Tokyo - Asian shares slipped on Thursday as weak US retail sales data raised fresh concerns about sluggish economic growth, while an Italian debt auction later in the day will test market confidence in whether Rome can avoid becoming the next victim of the eurozone crisis.
Traders expected market activity to slow approaching a cliffhanger Sunday election in Greece, which could precipitate the country's exit from the eurozone. European shares were likely to pause, with spreadbetters predicting major European markets would open flat to 0.1% lower. But US stock futures were up 0.4%.

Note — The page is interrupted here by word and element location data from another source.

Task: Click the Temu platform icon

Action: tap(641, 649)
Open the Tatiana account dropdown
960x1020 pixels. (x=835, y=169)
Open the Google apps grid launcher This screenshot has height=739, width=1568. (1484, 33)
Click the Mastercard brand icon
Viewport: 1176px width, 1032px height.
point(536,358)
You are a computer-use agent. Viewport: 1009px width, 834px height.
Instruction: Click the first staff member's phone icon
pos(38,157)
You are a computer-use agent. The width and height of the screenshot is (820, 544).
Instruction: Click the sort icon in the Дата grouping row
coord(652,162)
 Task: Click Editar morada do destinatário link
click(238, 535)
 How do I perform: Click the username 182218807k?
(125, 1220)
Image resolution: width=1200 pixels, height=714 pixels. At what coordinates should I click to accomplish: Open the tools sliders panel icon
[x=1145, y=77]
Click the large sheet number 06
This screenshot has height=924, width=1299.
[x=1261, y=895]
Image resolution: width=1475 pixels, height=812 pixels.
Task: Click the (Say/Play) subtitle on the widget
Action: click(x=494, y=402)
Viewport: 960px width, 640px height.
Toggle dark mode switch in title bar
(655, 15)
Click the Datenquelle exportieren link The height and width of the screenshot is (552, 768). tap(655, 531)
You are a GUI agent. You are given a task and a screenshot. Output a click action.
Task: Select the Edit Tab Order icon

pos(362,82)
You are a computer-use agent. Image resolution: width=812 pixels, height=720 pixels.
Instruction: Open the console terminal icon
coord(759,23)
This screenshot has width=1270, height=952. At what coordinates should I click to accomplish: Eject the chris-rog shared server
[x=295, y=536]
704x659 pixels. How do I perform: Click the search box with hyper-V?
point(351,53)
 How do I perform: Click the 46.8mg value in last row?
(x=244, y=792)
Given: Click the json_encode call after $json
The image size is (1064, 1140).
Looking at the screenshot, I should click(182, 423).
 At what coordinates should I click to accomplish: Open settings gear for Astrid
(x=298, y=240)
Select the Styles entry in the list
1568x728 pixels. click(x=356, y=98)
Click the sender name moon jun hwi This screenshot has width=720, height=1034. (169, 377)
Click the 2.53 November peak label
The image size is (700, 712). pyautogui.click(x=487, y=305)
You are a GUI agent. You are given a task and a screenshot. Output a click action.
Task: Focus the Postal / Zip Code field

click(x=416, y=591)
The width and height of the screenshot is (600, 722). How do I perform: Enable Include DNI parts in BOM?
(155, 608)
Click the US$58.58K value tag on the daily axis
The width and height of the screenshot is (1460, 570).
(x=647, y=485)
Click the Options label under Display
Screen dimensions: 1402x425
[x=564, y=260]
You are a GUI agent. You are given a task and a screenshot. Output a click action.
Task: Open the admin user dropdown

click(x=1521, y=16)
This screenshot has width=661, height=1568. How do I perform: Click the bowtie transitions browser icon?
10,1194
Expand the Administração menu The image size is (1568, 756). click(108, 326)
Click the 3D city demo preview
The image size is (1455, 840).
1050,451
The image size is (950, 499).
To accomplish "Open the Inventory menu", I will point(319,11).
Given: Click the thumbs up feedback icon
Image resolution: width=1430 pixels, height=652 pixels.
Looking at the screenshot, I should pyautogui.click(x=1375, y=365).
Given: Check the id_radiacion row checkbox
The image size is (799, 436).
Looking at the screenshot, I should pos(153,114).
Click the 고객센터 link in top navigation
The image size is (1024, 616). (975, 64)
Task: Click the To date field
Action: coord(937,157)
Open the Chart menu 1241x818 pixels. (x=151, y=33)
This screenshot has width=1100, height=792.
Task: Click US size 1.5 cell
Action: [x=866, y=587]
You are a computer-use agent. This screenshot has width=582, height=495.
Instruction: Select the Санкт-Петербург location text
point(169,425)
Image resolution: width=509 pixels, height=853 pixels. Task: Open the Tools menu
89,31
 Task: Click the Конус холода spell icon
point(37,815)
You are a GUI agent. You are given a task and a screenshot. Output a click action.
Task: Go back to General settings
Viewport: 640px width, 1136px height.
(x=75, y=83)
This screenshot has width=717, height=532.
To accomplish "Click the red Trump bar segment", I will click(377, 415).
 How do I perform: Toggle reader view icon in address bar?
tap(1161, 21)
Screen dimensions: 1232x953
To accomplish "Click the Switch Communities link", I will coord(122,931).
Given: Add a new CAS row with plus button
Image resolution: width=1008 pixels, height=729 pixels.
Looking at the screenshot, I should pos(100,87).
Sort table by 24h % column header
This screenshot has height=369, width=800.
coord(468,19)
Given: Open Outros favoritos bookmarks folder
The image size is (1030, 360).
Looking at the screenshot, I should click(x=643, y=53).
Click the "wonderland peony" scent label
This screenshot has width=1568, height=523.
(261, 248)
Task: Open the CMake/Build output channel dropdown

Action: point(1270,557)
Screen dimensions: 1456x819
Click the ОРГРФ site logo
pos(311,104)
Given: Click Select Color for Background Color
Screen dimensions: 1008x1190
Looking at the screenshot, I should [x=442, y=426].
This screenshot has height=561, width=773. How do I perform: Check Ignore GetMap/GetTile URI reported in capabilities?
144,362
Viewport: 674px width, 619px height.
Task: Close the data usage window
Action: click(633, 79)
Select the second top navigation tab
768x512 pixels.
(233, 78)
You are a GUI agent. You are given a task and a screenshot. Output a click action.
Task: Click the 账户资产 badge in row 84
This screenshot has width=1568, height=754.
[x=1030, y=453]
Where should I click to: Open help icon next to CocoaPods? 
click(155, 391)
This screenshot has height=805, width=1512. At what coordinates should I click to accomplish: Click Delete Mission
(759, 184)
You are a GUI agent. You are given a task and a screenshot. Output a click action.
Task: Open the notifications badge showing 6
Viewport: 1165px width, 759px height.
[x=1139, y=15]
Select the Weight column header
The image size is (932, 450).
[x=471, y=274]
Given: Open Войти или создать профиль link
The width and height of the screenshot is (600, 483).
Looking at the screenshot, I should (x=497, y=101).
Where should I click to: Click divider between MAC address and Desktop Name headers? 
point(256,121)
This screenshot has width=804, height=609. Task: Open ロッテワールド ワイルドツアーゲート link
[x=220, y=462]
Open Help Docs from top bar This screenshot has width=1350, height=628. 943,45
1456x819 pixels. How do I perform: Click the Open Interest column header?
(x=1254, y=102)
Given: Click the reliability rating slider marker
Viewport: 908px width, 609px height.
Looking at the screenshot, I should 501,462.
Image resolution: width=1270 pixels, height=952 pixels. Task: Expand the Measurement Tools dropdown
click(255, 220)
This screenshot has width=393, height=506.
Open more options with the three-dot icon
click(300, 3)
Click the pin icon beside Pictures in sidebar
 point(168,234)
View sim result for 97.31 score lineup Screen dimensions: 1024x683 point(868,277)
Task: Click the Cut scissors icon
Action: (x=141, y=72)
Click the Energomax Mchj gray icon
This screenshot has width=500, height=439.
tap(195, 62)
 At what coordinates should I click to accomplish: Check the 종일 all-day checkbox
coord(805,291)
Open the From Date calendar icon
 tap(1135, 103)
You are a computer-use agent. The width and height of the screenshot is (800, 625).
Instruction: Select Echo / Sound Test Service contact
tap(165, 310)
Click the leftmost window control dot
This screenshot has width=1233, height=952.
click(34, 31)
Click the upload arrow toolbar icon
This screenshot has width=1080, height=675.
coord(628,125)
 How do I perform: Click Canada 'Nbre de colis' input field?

MSCI's broadest index of Asia-Pacific shares outside Japan fell 0.5%, with China and Australia leading the decline, while Japan's Nikkei average trimmed earlier losses to stand down 0.1%.
"I would expect low volume in today's session, with risk aversion dominating the mind-set of investors leading up to the Greek election," said Miguel Audencial, trader at CMC Markets in Sydney, where stocks fell 0.5%.
Data showing that US retail sales hit their worst level in two years in May could justify the Federal Reserve taking further stimulus measures at its policy meeting next week to support the US economy, after a weak May jobs report added to fears about the eurozone and sparked a broad market sell-off earlier this month.
The euro firmed 0.1% at $1.2580, stuck in a range between recent highs and lows - well above the near two-year low touched on June 1 at $1.2288, but below a three-week high reached on Monday at $1.2672.
The euro's relative stability after Moody's Investors Service slashed Spain's credit rating by three notches to Baa3 on Wednesday was seen as an indication of the extremely bearish stance already taken by investors before the Greek election.
"It tells you much about how bearish market expectations are when a 3 notch downgrade of Spain pushes EUR/USD 15 pips lower," said Sebastian Galy, strategist at Societe General.
US crude erased earlier losses to turn up 0.5% at $83.01 a barrel and Brent crude futures also turned positive to rise 0.5% at $97.61 a barrel.
Activity was subdued in Asian credit markets, with the spread on the iTraxx Asia ex-Japan investment-grade index , or the cost of insuring against corporate and sovereign defaults in Asia, widening by 1 basis point.
Rich with problems
Greeks were pulling their cash out of the banks and hoarding food ahead of Sunday. The last published opinion polls showed conservatives who back the €130bn bailout that is keeping Greece afloat were neck-and-neck with leftists, who are against the rescue deal but want to keep Greece in the eurozone.
Moody's action magnified worries about Spain's financing problems, which in turn raised speculation that a similarly indebted Italy could be next in line to seek help, prompting technocrat Prime Minister Mario Monti to urge Italy's politicians on Wednesday to back his tough economic medicine.
Investor jitters have kept yields on sovereign debts of both Spain and Italy at elevated levels, with Italy facing a test later on Thursday with its debt sale of up to €4.5bn.
The dollar and gold both rose again on Thursday, breaking their inverse relation which had been intact until this month, while gold also climbed in sync with mounting investor risk aversion, suggesting bullion may be regaining its save-haven status.
Gold had been sold off along with a broad market slide, underscoring the depth of investor jitters, as investors cashed in to cover losses in riskier assets and preferred cash over bullion amid heightening fears over the fate of the eurozone and global growth slowdown.
Such behaviour has kept an inverse relationship this year between gold and the CBOE Volatility index, Wall Street's so-call "fear index" that measures expected volatility in the Standard & Poor's 500 index over the next 30 days.
But spot gold added 0.3% to $1 622.34 an ounce on Thursday after a 0.5% rise the day before, while the VIX advanced 2.18% on Wednesday. The dollar index measured against key currencies inched up 0.1% on Thursday.